Orcadian 01/03/17


After spending last Saturday at Murrayfield watching our men’s rugby team emulate their female counterparts by beating Wales, it’s tempting just to offer my tuppence worth on Scotland’s chances of securing the Calcutta Cup and a Triple Crown when they take on England at Twickenham a week on Saturday.  

There is a column to be had, surely, in assessing the wisdom of the Scottish Rugby Union’s decision to terminate current Scotland coach, Vern Cotter’s contract at just the point that his team achieves the dizzying heights of fifth place in the world rankings. I suspect, however, that my comments would be deemed ‘unparliamentary’.

Instead, let me reflect on an historic week in and around Holyrood, when the Scottish Parliament had its first ever opportunity to vote on a tax-varying bill. The fact that the SNP government, backed by the Greens, chose to leave those powers ‘sitting on the shelf’ should not diminish the significance of this shift in the way budgets will come to be considered from this point onwards.

Like many, I have long accepted the inherent weakness in MSPs being able to debate and decide how our budget is spent, but have no say over how monies are raised to pay for it. That though has now changed.

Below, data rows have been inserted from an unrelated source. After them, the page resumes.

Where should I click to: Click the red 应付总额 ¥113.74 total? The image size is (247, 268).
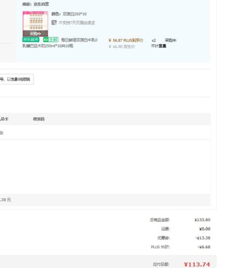click(197, 265)

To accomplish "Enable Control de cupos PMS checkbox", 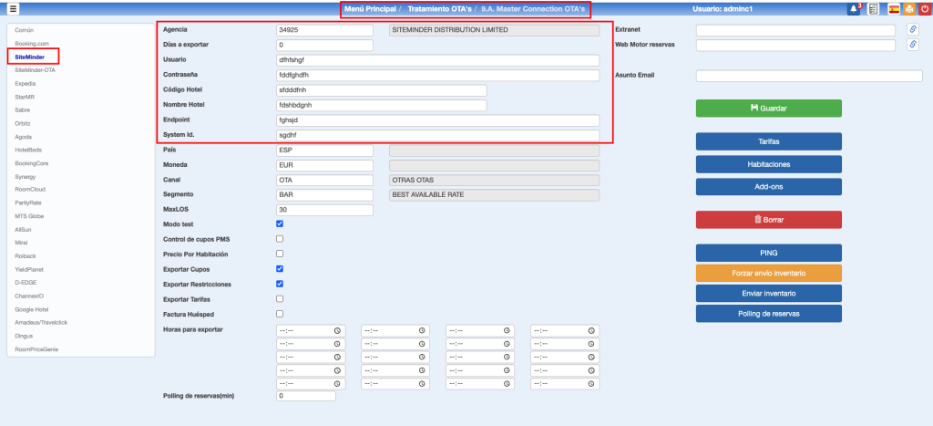I will [x=280, y=239].
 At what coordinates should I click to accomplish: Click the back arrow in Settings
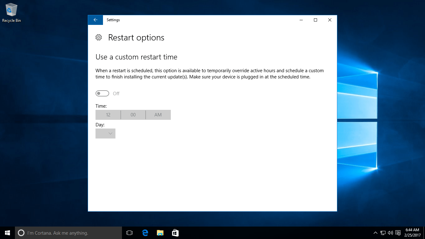coord(95,20)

Ironically, despite being so vocal in demanding powers over tax, the SNP seem in no hurry to use them. One would have thought, given how much SNP Ministers claim to hate ‘Tory austerity’, they would have leapt at the chance to adopt a different approach. Apparently not. As a result, last week’s budget represented a missed opportunity.

In keeping with almost all budgets, there were elements that deserved cross-party support. Overall, however, what Finance Secretary, Derek Mackay brought to parliament fell well below what could and should have been achievable.

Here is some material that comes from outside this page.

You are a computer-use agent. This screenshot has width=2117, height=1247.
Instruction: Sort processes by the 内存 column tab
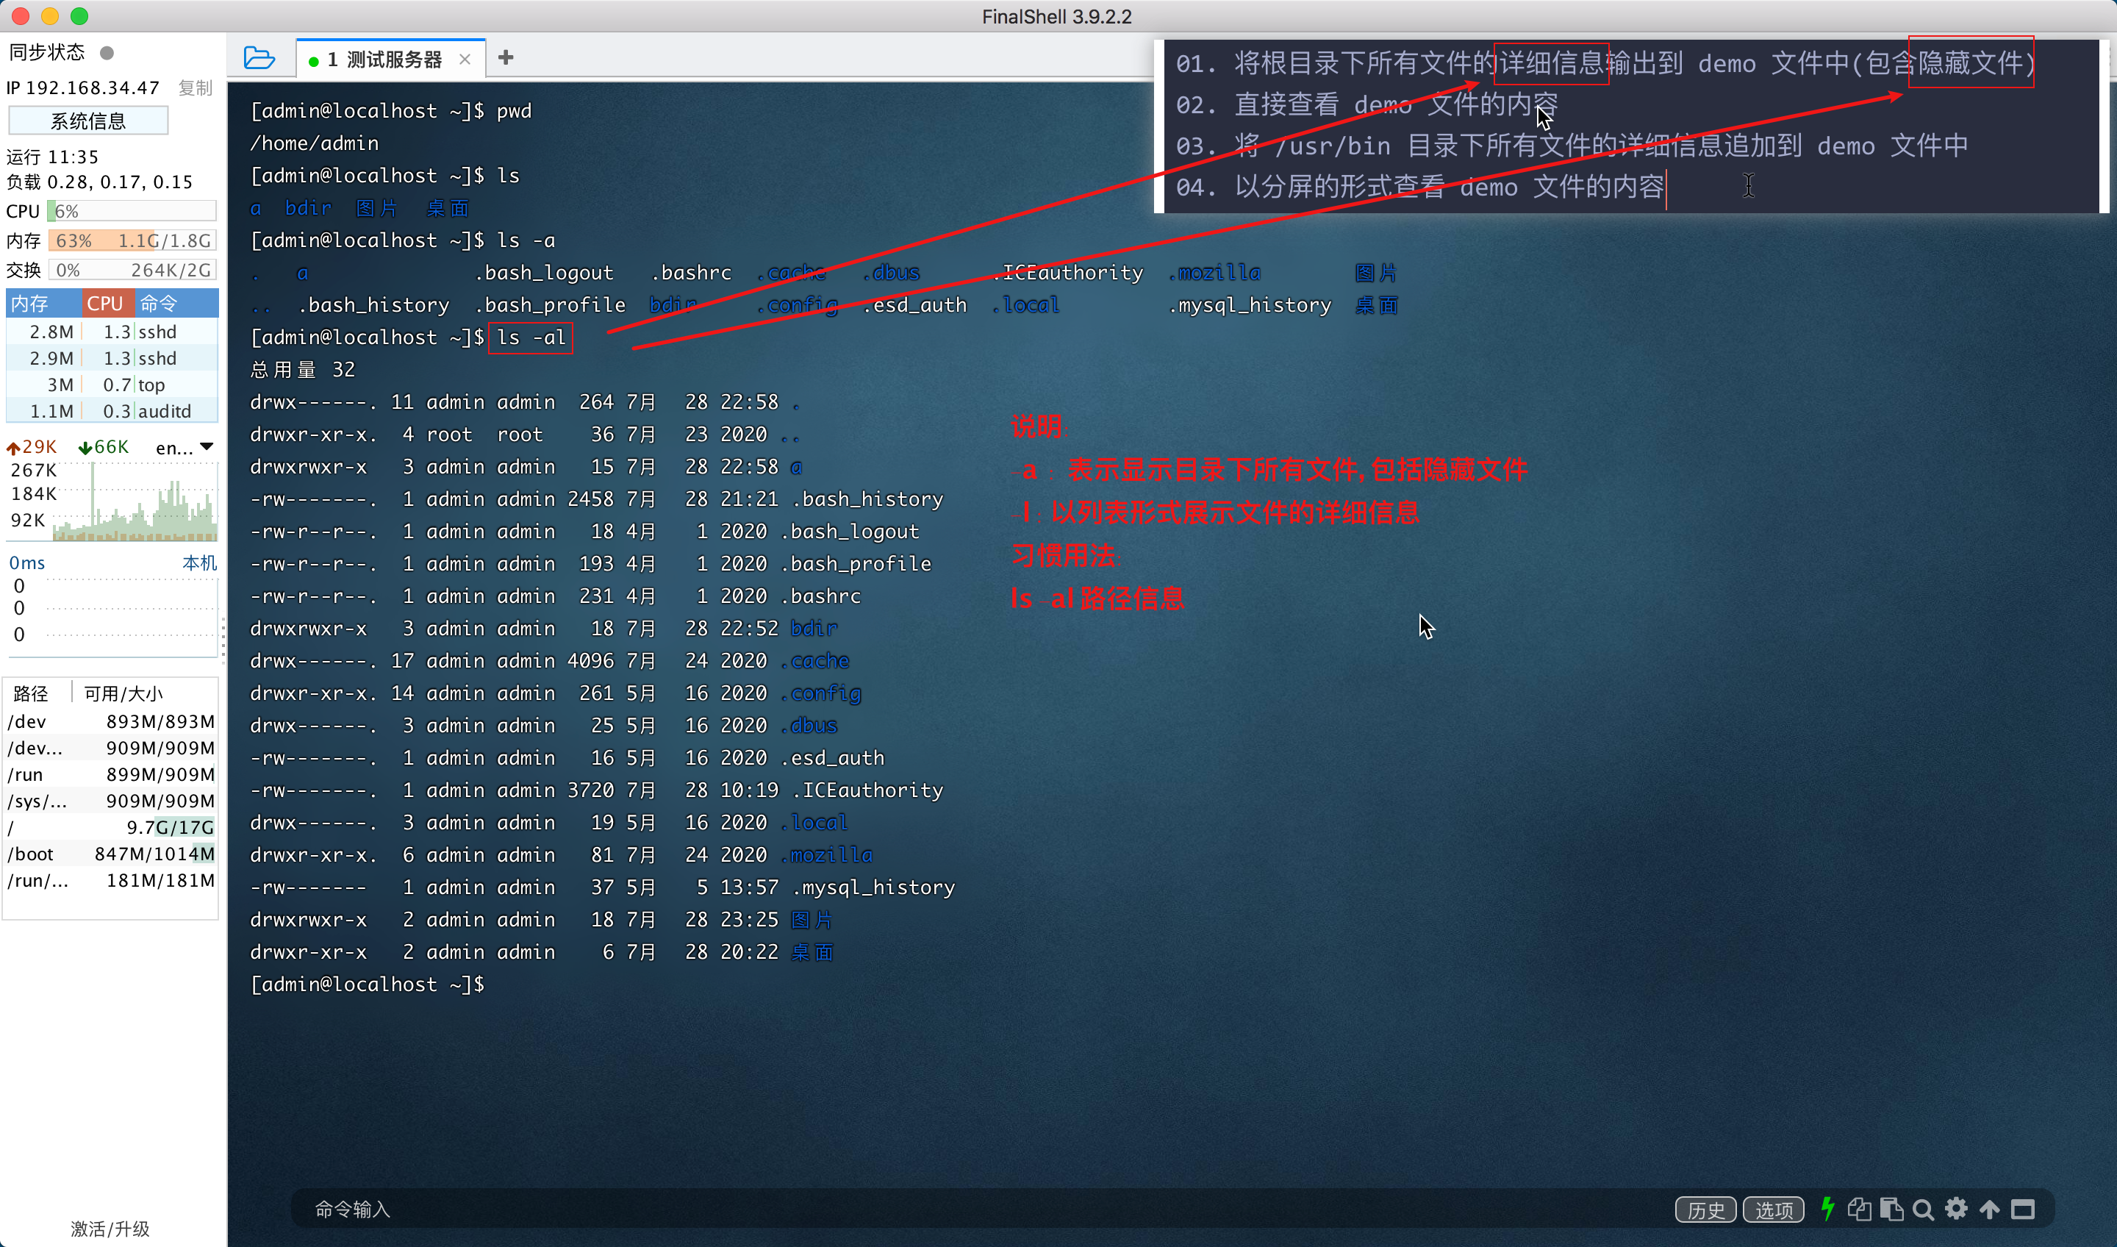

He had an opportunity to make a serious investment in education, for example, from the very earliest years, when the gaps in life chances between rich and poor open up, to repairing the damage done to our colleges, where the loss of 150,000 largely part-time courses have had such an impact on accessibility, notably for women and older learners. Instead, there was little in the budget likely to help Scottish education regain its place as the best in the world.

Mr Mackay could also have secured a transformational change in funding for mental health, providing much-needed investment in an area that still struggles to get the attention or support it needs and deserves. Instead, services, particularly for children, will remain over-stretched and patchy.

The timidity and lack of ambition in the budget is regrettable. It may be that the SNP and Greens have decided that with the First Minister preparing to launch yet another independence referendum campaign, they want to avoid doing anything radical that might alienate potential supporters. Whatever the reason, the decision will result in deep cuts to council budgets and local services, for which Nicola Sturgeon and colleagues are responsible.

At such an historic moment, it was perhaps no surprise that the government sought to sneak out news of the latest plans for Highlands & Islands Enterprise. Leaking details of the so-called Crerar Report to the media before informing parliament led the Presiding Officer to rebuke the Minister, Keith Brown. More significantly, however, the plans confirmed that while HIE’s board may be retained, it would act as a mere ‘delivery’ agency for a centralised ‘super board’, chaired by the Minister.

This ‘fudge’ is no better than the earlier proposal to abolish the board. In effect, HIE’s chair and board would be answerable to Edinburgh and the Minister: the specific needs of businesses and communities in the Highlands & Islands would be a secondary consideration.

Those of us who genuinely want to see HIE operate more effectively want to see it have more autonomy and less micro-management by Ministers. Sadly, the SNP are proposing the complete opposite.

Last Saturday, Finn Russell’s sleight of hand was a thing of beauty, which bamboozled the Welsh defence. By contrast, Keith Brown’s sleight of hand is horribly ugly and will fool no-one in the Highlands & Islands.